─── Extrait proposé ───

Il conviendra à l’issue du travail entrepris de conclure avec les élèves. Un tel projet, réalisé sur plusieurs semaines, doit être clôturé pour qu’il puisse faire sens et déboucher sur une production d’élève terminée et sur quelques idées force. Conclure, c’est prouver aussi que l’on a pu/su mener à bien un projet de A à Z. Pour les élèves, c’est ainsi consolider une certaine confiance en soi et dans le collectif.

Il semble pertinent en conclusion de revenir sur trois idées clés :

– l’émotion artistique au service de la compréhension. Le travail mené en amont et à la suite du visionnage du film permet de mettre à distance l’émotion (nécessaire) savamment mise en scène par Steven Spielberg (haine, espoir) pour comprendre ce que fut, humainement, l’expérience complexe de la destruction d’une population (génocide) ;

– s’appuyer sur la mémoire/les mémoires pour comprendre le passé… mais. Le témoignage des victimes et rescapés est essentiel pour saisir l’expérience « au ras des hommes ». Mais l’historien est un « trouble-mémoire » comme le soulignait l’historien Pierre Laborie [9]. Il doit couper, recouper, critiquer et comparer pour faire histoire et non mémoire subjective et manipulée ;

– de l’événement à l’œuvre artistique pour comprendre la subjectivité au service de la compréhension. La subjectivité de Spielberg assumée s’exprime à travers une œuvre grand public qui participe à témoigner indirectement de la Shoah. La Liste de Schindler doit être vue comme une œuvre témoin de transmission, d’une grande beauté esthétique et d’une vraie réussite documentaire. Il est donc possible de passer l’histoire au filtre de l’art pour en mieux transmettre la puissance. Comme toute œuvre, elle nécessite d’être dépassée par une étude précise des documents pour en consolider la puissance. Ce rapport critique et constructif des élèves aux productions culturelles et politiques, journalistiques et scientifiques de toute sorte, est essentiel.

───

Pouvez-vous réécrire plus brièvement le paragraphe de l'extrait proposé qui commence par « Il conviendra à l'issue du travail », en gardant ses idées principales ?

─── Extrait des données ───

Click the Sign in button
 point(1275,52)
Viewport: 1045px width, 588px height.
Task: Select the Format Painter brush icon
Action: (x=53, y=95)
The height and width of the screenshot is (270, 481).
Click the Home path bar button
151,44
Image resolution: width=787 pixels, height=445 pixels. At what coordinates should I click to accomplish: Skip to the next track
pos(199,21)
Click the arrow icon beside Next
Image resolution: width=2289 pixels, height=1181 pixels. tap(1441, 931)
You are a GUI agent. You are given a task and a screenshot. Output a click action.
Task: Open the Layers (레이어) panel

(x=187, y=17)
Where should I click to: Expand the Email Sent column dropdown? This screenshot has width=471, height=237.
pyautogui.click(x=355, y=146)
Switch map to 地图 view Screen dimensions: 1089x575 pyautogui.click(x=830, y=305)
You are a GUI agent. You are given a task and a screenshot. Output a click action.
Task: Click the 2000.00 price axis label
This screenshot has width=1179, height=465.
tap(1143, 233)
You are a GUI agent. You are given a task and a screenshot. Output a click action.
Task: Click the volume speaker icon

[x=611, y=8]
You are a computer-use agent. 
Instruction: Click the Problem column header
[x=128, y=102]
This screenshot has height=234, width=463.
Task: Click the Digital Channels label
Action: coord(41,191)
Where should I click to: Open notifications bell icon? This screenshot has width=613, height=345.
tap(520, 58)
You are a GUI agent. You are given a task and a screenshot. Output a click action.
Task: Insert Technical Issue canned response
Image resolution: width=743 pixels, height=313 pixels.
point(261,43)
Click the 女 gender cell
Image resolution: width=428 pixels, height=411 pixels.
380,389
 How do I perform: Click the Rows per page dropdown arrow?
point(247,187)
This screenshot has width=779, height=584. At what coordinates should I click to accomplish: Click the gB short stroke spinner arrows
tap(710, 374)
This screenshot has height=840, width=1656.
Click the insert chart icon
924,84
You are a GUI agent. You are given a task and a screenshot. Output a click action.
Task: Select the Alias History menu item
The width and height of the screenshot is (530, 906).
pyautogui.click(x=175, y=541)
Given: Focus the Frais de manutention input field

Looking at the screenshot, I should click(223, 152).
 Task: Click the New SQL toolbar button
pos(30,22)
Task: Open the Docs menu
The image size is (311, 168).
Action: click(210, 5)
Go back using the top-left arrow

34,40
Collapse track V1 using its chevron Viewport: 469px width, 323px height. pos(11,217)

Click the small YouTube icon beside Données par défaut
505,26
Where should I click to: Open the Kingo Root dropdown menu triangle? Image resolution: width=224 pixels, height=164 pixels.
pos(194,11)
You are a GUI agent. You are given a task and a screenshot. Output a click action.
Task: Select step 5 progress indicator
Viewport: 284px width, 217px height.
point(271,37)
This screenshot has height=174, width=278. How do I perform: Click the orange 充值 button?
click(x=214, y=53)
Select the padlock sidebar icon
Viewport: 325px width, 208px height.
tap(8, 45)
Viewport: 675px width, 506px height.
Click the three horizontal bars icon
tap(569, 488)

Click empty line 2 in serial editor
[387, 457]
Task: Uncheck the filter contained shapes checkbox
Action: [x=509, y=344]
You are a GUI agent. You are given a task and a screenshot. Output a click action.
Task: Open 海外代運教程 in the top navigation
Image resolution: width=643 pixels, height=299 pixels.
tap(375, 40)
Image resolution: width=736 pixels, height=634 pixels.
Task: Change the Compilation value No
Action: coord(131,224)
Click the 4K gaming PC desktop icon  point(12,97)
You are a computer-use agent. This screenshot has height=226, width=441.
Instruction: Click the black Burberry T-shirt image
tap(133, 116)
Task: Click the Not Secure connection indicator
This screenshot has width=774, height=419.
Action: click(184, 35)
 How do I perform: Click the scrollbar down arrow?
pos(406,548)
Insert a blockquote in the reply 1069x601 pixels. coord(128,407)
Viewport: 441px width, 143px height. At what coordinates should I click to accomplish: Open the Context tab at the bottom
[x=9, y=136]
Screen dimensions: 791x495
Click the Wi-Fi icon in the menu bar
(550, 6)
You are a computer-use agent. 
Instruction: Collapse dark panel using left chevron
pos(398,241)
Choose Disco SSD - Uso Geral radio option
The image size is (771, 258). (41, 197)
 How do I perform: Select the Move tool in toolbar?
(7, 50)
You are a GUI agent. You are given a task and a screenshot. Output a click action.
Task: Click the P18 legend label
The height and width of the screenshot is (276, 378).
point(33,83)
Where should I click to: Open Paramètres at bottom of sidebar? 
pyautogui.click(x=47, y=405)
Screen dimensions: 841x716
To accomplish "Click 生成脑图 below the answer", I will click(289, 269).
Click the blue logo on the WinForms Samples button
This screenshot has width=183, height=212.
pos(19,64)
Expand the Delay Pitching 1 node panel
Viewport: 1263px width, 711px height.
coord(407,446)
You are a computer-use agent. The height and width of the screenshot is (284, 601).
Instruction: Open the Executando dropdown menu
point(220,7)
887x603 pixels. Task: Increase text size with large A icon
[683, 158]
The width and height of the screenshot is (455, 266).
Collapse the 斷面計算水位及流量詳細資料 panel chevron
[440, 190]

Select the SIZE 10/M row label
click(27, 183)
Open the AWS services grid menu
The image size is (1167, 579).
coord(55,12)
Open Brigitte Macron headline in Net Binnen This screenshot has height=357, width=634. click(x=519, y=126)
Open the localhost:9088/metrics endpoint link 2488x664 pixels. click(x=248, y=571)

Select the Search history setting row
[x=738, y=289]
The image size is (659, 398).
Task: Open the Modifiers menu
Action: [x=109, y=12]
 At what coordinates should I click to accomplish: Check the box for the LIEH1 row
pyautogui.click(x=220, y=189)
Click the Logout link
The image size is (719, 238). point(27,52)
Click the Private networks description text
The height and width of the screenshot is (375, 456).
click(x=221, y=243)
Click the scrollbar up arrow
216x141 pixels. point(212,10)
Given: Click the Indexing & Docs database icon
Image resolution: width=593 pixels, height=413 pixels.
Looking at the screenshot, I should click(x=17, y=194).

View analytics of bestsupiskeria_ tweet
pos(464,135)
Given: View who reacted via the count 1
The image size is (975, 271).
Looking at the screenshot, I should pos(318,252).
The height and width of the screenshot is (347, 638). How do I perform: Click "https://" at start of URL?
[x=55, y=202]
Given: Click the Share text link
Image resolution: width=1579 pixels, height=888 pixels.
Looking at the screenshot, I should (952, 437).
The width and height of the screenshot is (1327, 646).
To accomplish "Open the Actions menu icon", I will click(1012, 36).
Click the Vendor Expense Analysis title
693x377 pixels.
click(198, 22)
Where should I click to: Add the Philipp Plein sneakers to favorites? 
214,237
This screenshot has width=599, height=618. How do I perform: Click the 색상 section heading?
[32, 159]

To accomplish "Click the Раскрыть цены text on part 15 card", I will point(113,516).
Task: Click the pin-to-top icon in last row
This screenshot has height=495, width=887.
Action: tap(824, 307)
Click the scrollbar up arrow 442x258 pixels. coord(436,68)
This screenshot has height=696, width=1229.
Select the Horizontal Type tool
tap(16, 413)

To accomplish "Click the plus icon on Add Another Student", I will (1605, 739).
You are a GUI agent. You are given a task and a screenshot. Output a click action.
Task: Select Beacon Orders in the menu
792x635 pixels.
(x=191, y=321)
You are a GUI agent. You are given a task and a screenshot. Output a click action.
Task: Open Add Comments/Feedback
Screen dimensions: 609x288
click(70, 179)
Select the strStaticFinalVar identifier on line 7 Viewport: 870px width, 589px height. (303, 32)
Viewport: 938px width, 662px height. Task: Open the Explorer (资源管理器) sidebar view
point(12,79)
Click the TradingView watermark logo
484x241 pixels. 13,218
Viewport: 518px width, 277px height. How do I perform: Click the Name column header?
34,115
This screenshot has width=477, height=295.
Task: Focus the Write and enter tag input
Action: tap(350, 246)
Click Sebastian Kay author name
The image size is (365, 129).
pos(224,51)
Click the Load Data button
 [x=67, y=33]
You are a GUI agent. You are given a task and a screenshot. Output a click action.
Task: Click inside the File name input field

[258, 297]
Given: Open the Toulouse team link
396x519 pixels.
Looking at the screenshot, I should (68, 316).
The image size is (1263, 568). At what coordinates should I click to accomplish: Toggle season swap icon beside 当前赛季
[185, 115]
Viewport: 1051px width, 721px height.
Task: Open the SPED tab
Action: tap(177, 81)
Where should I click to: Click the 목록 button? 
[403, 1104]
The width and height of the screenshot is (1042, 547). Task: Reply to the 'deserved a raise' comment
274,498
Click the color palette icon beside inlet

───

### Corrigé
Au terme du projet, mené sur plusieurs semaines, il faut conclure avec les élèves pour donner du sens au travail et aboutir à une production achevée ainsi qu'à quelques idées force. Conclure prouve aussi qu'on a mené un projet de A à Z. Cela renforce la confiance des élèves en eux-mêmes et dans le collectif.